++++ DATA RECORDS ++++

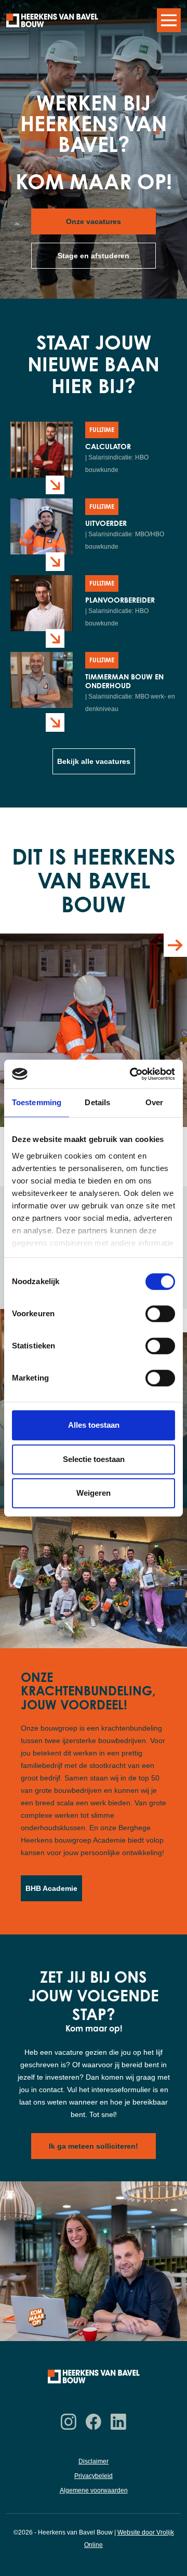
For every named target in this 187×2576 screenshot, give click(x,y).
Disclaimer (93, 2461)
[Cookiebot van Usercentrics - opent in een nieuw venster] (132, 1074)
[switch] (160, 1313)
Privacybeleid (93, 2476)
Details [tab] (97, 1102)
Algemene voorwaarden (94, 2490)
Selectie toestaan (94, 1459)
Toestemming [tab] (36, 1102)
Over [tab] (154, 1102)
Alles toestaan (93, 1425)
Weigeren (93, 1492)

++++

> [EXERCISE DETAILS]
Repeat exactly, and only, the lines from the one containing "Selectie toestaan (94, 1459)" through the end of the material.

> [REPLY TO THE EXERCISE]
Selectie toestaan (94, 1459)
Toestemming [tab] (36, 1102)
Over [tab] (154, 1102)
Alles toestaan (93, 1425)
Weigeren (93, 1492)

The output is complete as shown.